Diante desse cenário, é urgente fortalecer o diálogo técnico e contínuo entre Anvisa, Concea, MCTI, setor produtivo e comunidade científica. Esse esforço será determinante para assegurar uma transição segura, ética e juridicamente sólida, evitando tanto a paralisia regulatória quanto a adoção de critérios que comprometam a segurança dos produtos oferecidos ao mercado.
Experimentação animal para saúde
É importante frisar que a experimentação animal continua sendo imprescindível em diversas áreas, como no desenvolvimento de vacinas, fármacos inovadores, produtos biológicos e na investigação aprofundada dos mecanismos biológicos envolvidos em doenças e terapias. Modelos animais geneticamente modificados, como os knockouts ou transgênicos, continuam tendo papel essencial em pesquisas sobre câncer, doenças raras, enfermidades neurodegenerativas e terapias avançadas. A nova lei se restringe ao escopo cosmético e não deve ser extrapolada ao restante da pesquisa biomédica.

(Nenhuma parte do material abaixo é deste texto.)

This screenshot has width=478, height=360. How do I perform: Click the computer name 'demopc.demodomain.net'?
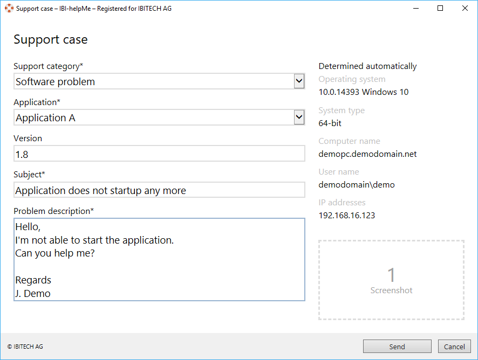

A Lei nº 15.183/2025, portanto, marca um passo importante rumo a uma ciência mais ética, sem abrir mão do rigor técnico nem da segurança regulatória. Trata-se de uma legislação que não demoniza a ciência, mas exige o que ela tem de melhor: criatividade, inovação, responsabilidade e transparência.
Nosso desafio, e também nossa oportunidade, é acelerar a chegada de um futuro em que o uso de animais em testes seja residual, ético, substituível e, cada vez mais, desnecessário.
Esse futuro ainda está em construção. Mas cabe a nós cientistas, com ética, investimento e visão de longo prazo, torná-lo possível.